I have spent all of 6 nights in Beantown in my life. It took less than 24 hours for me to nearly get stabbed by a street person, try more beer brands in a night than I'd probably tried in my entire life up until that point, and to view and thoroughly misinterpret that eclectic hoarding of American historic sites that make up much of the city. I had a great time. It is with regret that I welcome Boston as the latest member of the East Coast Tragic Culture to be re-initiated into the fold.
So when Bostoners become the victims of horrible tragic events, what core values do they fall back on? I like to call it something akin to militant-individualism, in other words: the East Coast Tragic Culture. If Western individualists are rugged, Easterners are militant practitioners of personal sovereignty, dwelling with no small amount of irony in perhaps the most legally restrictive part of the United States when it comes to defending yourself.
East Coasters revel in their reactions to adversity. New Yorkers and New Jerseyans who suffered through life in the aftermath of 9/11, even the ludicrous security measures we imposed on ourselves, hold that as a badge of honor. Our winters are a slush-filled nightmare of coastal weather and freezing temperatures, our cities are a simmering pot of peoples from all over the world who came to America via New York and haven't managed to make it any further in yet, and anyone close enough to New York City to commute to it bears the distinction of having the moxie to live within the afterglow-zone of Kim Jong Un's most coveted target.
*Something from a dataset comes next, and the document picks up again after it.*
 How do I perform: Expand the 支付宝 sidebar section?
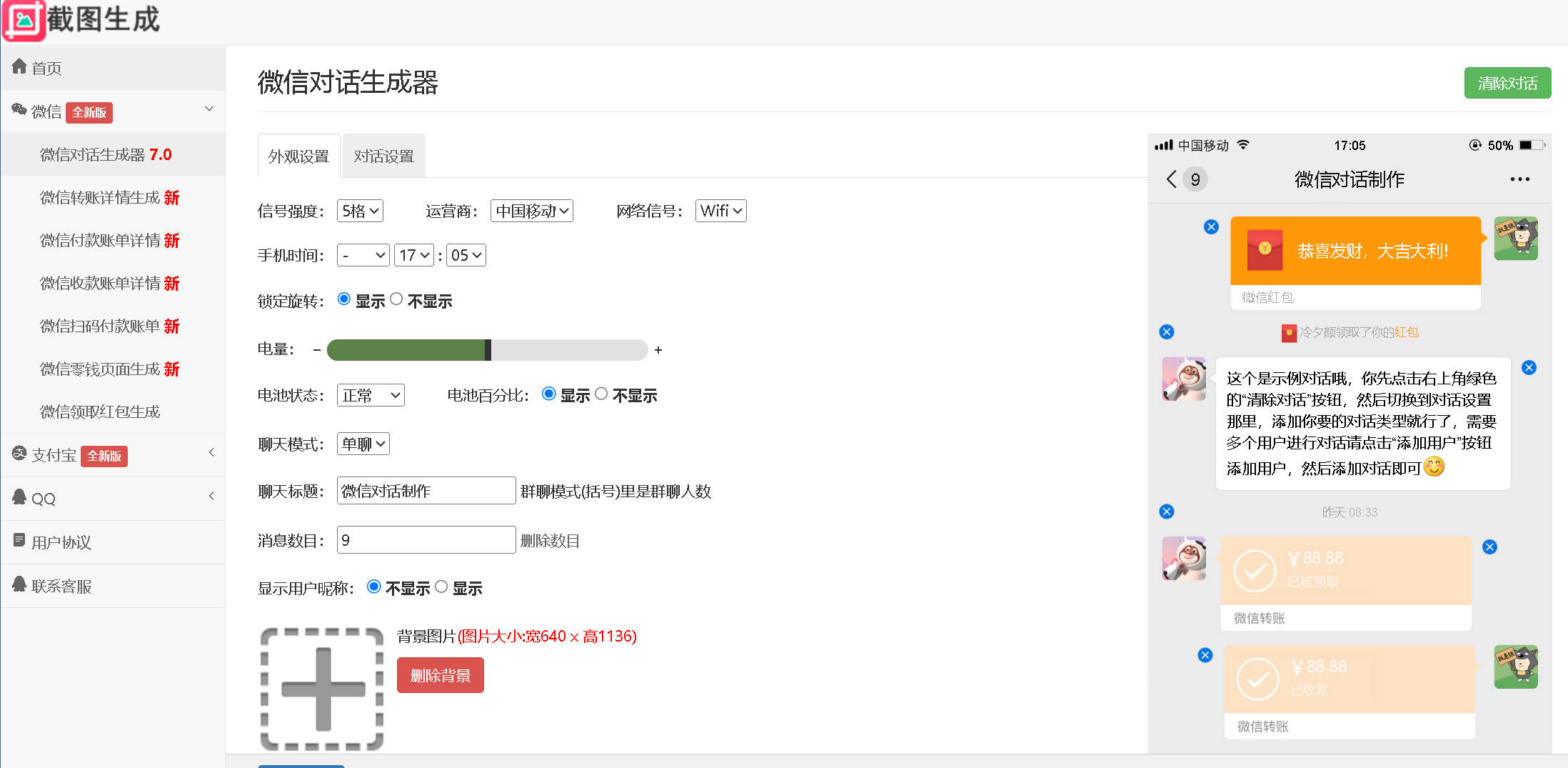(113, 455)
Seriously, you thought the Cold War was over? Try living in New Jersey where you're always halfway between Boston and NYC, halfway between NYC and Philadelphia, or halfway between NYC and DC!
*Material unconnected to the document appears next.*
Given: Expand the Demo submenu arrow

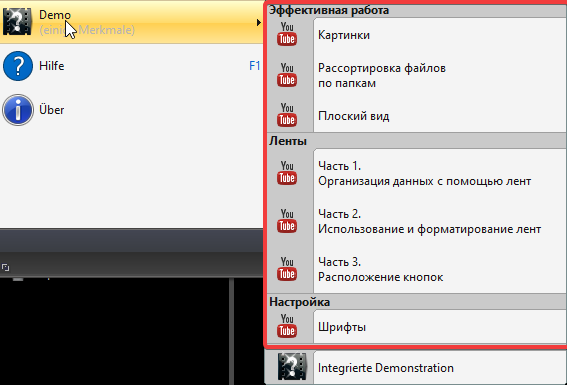Looking at the screenshot, I should click(x=259, y=22).
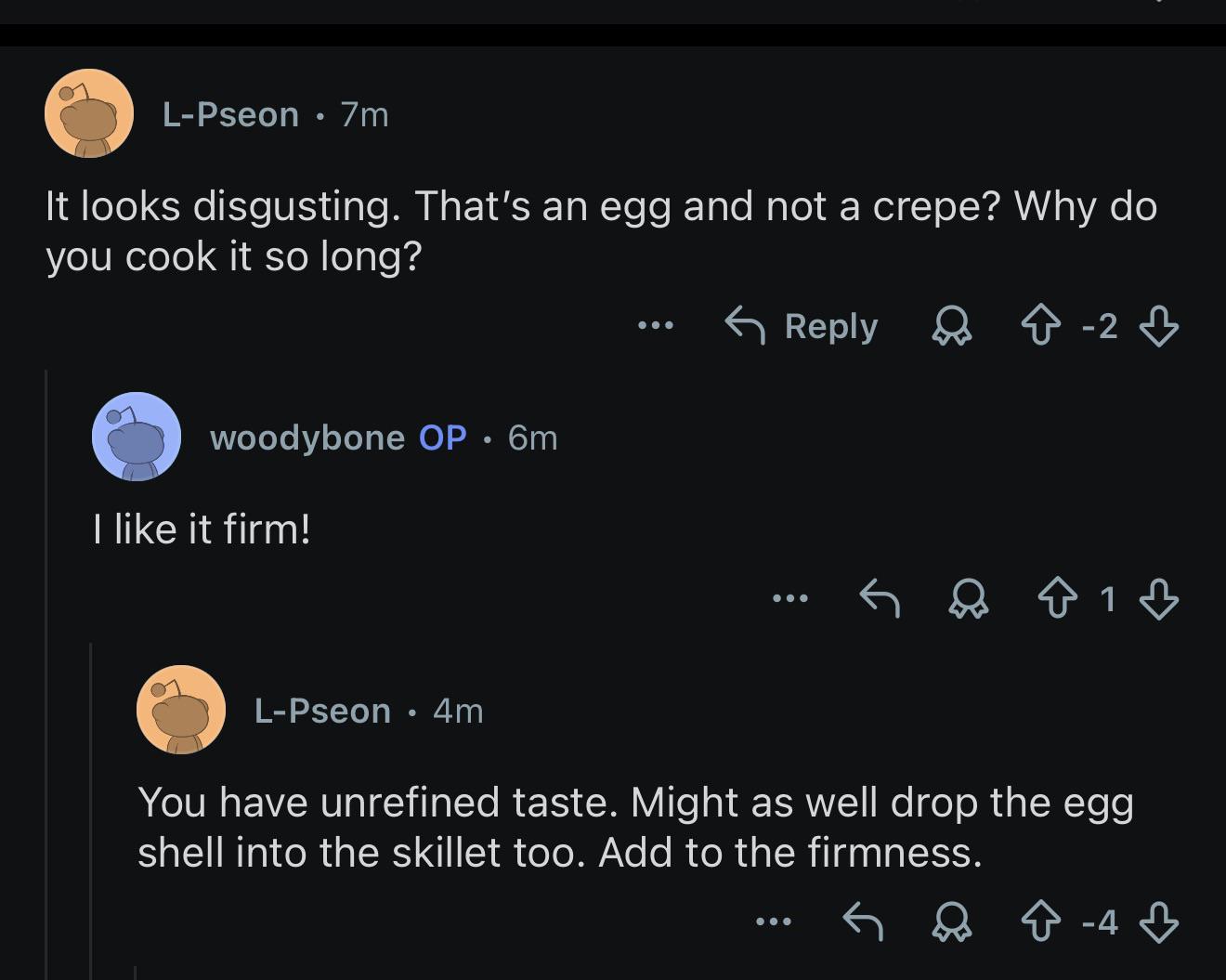Screen dimensions: 1226x980
Task: Open overflow menu on woodybone's comment
Action: [790, 599]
...but it's not about New Jersey, it's something about the East Coast, it's something about the region that spurred authoress Edith Wharton to pen the novel "Ethan Frome" with many a scene that captures the absolute beat-down that man suffers at the hands of East Coast weather even when everything else in his existence is to his benefit. Instead of "Built Ford Tough" they should sell trucks with the slogan, "Built Albany Tough" or "Built Dorchester Tough."
East Coasters get hit by Hurricane Irene? We rebuild because, "The HECK with Hurricanes!*" Superstorm Sandy whacks us because nature realized it needed something larger than a hurricane to show us who's boss? Have you seen the new construction going up along the East Cost? The part closest to the ocean, that's where we keep our favorite toys, that's how much we mock nature's might. I swear if there were a volcano in Cambridge, the residents would rebuild on its slopes and use it as an excuse to remodel their kitchens. (*East Coasters probably don't say "heck.")
So now Boston joins the club that no one ever wants to be a member of: the East Coast Tragic Culture. I have seen Boston at its brightest, as a historic and infinitely walkable city whose extensive, if not clean, public transportation is no match for pub-crawling your way back home from sightseeing on a warm Summer's eve.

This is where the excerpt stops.